## TASK GOAL
Rewrite the lines below, changing each "Screen dimensions" to "Screen size" and leaving everything else as it is.
........
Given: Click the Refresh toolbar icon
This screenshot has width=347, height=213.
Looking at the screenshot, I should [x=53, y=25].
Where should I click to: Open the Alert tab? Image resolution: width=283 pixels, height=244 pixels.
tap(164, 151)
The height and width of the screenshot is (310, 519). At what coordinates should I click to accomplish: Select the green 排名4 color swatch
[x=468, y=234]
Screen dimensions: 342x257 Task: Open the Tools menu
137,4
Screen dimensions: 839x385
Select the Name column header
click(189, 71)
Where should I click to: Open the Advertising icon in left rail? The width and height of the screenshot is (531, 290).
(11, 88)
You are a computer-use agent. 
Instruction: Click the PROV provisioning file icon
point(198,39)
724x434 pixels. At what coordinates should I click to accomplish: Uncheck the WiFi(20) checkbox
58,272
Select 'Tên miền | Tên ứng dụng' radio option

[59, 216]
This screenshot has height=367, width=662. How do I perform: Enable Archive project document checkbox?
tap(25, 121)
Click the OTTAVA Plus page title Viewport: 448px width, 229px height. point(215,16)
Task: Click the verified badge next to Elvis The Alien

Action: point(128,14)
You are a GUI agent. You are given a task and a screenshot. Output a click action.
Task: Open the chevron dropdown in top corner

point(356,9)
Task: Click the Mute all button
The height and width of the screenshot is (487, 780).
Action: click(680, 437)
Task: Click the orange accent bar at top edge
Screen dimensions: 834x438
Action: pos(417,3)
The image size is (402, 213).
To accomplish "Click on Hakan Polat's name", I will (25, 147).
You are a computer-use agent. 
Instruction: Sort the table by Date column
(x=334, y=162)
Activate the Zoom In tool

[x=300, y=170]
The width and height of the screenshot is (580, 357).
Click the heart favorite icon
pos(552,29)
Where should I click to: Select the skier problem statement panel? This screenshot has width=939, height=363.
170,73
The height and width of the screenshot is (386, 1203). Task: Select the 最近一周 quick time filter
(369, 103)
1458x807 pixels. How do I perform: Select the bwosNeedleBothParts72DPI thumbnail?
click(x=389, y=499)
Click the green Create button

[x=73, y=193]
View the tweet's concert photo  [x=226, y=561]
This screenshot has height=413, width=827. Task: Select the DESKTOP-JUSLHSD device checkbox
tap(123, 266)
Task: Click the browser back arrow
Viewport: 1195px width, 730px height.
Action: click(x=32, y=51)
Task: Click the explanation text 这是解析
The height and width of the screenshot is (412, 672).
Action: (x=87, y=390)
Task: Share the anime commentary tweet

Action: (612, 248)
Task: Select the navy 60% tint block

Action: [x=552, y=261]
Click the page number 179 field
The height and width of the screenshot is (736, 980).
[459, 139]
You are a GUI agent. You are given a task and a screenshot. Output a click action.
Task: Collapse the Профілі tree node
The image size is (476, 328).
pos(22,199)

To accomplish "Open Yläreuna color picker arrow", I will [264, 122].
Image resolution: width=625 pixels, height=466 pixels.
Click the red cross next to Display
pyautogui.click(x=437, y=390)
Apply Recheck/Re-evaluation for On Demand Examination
........
## TASK SOLUTION
Given: Click the Refresh toolbar icon
This screenshot has width=347, height=213.
Looking at the screenshot, I should [x=53, y=25].
Where should I click to: Open the Alert tab? Image resolution: width=283 pixels, height=244 pixels.
tap(164, 151)
The height and width of the screenshot is (310, 519). At what coordinates should I click to accomplish: Select the green 排名4 color swatch
[x=468, y=234]
Screen size: 342x257 Task: Open the Tools menu
137,4
Screen size: 839x385
Select the Name column header
click(189, 71)
Where should I click to: Open the Advertising icon in left rail? The width and height of the screenshot is (531, 290).
(11, 88)
You are a computer-use agent. 
Instruction: Click the PROV provisioning file icon
point(198,39)
724x434 pixels. At what coordinates should I click to accomplish: Uncheck the WiFi(20) checkbox
58,272
Select 'Tên miền | Tên ứng dụng' radio option

[59, 216]
This screenshot has height=367, width=662. How do I perform: Enable Archive project document checkbox?
tap(25, 121)
Click the OTTAVA Plus page title Viewport: 448px width, 229px height. point(215,16)
Task: Click the verified badge next to Elvis The Alien

Action: point(128,14)
You are a GUI agent. You are given a task and a screenshot. Output a click action.
Task: Open the chevron dropdown in top corner

point(356,9)
Task: Click the Mute all button
The height and width of the screenshot is (487, 780).
Action: click(680, 437)
Task: Click the orange accent bar at top edge
Screen size: 834x438
Action: pos(417,3)
The image size is (402, 213).
To accomplish "Click on Hakan Polat's name", I will (25, 147).
You are a computer-use agent. 
Instruction: Sort the table by Date column
(x=334, y=162)
Activate the Zoom In tool

[x=300, y=170]
The width and height of the screenshot is (580, 357).
Click the heart favorite icon
pos(552,29)
Where should I click to: Select the skier problem statement panel? This screenshot has width=939, height=363.
170,73
The height and width of the screenshot is (386, 1203). Task: Select the 最近一周 quick time filter
(369, 103)
1458x807 pixels. How do I perform: Select the bwosNeedleBothParts72DPI thumbnail?
click(x=389, y=499)
Click the green Create button

[x=73, y=193]
View the tweet's concert photo  [x=226, y=561]
This screenshot has height=413, width=827. Task: Select the DESKTOP-JUSLHSD device checkbox
tap(123, 266)
Task: Click the browser back arrow
Viewport: 1195px width, 730px height.
Action: click(x=32, y=51)
Task: Click the explanation text 这是解析
The height and width of the screenshot is (412, 672).
Action: (x=87, y=390)
Task: Share the anime commentary tweet

Action: (612, 248)
Task: Select the navy 60% tint block

Action: [x=552, y=261]
Click the page number 179 field
The height and width of the screenshot is (736, 980).
[459, 139]
You are a GUI agent. You are given a task and a screenshot. Output a click action.
Task: Collapse the Профілі tree node
The image size is (476, 328).
pos(22,199)

To accomplish "Open Yläreuna color picker arrow", I will [264, 122].
Image resolution: width=625 pixels, height=466 pixels.
Click the red cross next to Display
pyautogui.click(x=437, y=390)
Apply Recheck/Re-evaluation for On Demand Examination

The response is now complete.